──────── DATA FOR THE TASK

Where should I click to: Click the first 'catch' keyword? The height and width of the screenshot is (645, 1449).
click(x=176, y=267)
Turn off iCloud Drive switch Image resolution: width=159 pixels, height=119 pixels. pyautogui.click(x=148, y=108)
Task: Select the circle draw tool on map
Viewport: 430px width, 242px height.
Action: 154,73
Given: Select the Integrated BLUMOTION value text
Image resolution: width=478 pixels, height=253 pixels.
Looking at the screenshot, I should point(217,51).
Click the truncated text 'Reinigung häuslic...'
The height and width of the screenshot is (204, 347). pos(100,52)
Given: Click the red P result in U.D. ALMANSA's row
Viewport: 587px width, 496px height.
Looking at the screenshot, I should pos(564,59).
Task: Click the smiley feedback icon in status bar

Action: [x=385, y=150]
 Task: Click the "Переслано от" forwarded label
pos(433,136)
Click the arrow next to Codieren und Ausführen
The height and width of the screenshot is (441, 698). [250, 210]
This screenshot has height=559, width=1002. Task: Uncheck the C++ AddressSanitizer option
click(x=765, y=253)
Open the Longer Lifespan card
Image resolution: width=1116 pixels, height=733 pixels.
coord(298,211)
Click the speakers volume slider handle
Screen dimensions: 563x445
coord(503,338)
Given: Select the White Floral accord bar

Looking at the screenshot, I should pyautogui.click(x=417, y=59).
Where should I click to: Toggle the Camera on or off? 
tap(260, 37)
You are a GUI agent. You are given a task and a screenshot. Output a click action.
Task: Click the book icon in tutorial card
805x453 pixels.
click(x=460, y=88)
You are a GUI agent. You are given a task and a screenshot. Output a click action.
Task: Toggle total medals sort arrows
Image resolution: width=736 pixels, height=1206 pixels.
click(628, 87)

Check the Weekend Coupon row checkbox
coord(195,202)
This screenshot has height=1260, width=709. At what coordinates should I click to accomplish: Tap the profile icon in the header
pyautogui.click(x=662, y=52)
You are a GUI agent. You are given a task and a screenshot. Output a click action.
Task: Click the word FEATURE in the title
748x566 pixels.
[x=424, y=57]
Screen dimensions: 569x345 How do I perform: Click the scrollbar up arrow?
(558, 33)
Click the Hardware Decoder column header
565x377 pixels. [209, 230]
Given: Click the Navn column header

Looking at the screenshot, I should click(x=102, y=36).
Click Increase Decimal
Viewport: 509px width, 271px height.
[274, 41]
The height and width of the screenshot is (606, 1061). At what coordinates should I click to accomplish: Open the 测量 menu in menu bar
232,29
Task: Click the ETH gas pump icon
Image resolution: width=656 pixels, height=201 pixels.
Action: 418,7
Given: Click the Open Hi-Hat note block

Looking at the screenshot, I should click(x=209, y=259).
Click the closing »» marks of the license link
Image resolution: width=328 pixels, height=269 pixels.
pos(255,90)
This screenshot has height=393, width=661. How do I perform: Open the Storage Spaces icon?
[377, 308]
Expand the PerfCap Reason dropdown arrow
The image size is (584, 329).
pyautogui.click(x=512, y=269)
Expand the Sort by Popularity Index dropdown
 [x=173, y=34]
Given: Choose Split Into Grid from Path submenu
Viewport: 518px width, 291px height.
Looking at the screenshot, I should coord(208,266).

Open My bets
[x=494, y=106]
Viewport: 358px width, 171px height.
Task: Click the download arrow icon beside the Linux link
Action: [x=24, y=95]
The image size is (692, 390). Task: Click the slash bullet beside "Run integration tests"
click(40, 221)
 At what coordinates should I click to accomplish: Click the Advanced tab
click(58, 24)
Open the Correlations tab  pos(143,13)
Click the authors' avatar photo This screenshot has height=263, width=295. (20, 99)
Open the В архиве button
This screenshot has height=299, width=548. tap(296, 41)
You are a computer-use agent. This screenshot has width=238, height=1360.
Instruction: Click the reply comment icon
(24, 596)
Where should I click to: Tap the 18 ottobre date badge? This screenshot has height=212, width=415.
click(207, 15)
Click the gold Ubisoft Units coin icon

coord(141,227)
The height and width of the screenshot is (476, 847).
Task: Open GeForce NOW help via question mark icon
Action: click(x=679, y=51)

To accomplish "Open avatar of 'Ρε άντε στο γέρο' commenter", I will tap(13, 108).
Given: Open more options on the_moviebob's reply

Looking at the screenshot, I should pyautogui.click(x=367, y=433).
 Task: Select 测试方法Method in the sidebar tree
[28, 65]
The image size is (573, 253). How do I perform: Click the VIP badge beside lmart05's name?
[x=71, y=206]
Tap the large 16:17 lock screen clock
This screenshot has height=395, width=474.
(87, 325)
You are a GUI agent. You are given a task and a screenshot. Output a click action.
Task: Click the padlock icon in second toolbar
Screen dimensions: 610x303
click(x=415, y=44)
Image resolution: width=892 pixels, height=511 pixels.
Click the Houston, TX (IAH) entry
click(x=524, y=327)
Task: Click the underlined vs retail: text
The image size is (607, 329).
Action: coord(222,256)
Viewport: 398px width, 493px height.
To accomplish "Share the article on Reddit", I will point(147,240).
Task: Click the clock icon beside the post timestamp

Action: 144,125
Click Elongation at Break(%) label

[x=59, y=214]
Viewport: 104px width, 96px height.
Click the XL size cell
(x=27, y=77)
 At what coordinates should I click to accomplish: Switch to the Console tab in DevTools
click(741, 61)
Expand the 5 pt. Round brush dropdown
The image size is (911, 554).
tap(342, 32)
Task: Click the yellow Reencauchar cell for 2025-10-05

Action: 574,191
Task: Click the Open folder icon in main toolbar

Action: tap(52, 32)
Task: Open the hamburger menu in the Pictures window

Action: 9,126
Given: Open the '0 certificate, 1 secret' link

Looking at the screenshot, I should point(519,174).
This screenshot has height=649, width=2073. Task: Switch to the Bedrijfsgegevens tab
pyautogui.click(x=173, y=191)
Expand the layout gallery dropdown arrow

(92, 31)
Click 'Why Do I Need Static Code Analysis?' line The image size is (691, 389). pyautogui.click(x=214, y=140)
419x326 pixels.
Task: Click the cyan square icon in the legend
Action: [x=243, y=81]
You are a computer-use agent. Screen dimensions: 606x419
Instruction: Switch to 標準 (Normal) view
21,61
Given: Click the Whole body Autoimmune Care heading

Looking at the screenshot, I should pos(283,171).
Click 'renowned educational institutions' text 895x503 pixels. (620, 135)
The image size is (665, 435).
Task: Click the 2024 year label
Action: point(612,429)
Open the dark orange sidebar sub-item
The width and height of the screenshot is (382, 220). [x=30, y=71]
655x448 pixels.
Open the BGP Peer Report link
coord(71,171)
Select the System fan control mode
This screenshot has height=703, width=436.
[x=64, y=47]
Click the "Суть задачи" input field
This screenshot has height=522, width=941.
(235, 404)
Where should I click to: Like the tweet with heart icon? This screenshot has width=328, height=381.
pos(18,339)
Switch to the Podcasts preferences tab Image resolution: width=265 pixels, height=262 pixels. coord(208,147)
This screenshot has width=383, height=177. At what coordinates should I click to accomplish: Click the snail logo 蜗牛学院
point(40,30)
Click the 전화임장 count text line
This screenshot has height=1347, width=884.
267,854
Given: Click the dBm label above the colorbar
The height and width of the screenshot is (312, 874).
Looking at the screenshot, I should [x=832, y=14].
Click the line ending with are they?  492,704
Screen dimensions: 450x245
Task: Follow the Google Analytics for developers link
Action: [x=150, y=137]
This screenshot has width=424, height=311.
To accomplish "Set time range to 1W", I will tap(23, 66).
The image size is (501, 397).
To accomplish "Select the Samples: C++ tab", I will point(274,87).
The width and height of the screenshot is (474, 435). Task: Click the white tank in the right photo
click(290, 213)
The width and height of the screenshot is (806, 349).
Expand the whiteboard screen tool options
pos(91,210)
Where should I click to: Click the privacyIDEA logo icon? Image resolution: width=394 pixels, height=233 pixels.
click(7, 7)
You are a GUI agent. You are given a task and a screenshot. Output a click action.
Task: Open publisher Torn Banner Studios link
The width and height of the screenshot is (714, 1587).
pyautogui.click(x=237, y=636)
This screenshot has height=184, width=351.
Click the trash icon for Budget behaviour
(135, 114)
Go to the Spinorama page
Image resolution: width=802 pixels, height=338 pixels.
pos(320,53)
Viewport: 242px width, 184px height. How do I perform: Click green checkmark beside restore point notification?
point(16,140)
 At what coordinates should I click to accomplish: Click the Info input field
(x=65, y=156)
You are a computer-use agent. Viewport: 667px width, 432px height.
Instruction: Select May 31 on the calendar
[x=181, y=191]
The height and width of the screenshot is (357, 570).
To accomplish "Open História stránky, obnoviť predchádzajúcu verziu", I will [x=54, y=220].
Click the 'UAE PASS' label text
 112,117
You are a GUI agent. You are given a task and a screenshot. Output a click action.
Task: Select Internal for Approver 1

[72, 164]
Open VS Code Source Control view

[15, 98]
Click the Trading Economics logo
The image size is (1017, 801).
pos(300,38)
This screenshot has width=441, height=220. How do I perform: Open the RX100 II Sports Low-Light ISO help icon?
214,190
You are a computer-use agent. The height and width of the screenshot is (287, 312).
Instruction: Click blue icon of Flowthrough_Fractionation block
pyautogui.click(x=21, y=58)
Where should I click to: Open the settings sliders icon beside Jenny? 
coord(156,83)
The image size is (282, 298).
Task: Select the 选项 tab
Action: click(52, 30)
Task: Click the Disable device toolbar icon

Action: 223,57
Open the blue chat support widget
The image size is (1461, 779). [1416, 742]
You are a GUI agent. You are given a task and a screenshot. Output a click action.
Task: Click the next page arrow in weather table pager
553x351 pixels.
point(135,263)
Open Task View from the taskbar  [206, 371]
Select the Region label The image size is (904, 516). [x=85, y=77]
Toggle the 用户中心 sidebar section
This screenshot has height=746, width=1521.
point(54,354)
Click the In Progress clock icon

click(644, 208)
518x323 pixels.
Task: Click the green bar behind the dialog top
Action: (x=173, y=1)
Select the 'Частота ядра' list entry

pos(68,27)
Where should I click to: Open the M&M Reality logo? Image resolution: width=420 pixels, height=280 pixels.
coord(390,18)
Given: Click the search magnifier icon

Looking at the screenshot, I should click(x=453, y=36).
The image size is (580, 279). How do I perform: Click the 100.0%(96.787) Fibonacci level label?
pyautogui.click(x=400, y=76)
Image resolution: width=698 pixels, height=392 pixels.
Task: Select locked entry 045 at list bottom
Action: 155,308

────────────────

### TASK DETAILS
Would you return all lines from the preceding listing that contain the word "card"?

### ANSWER SECTION
Open the Longer Lifespan card
Task: Click the book icon in tutorial card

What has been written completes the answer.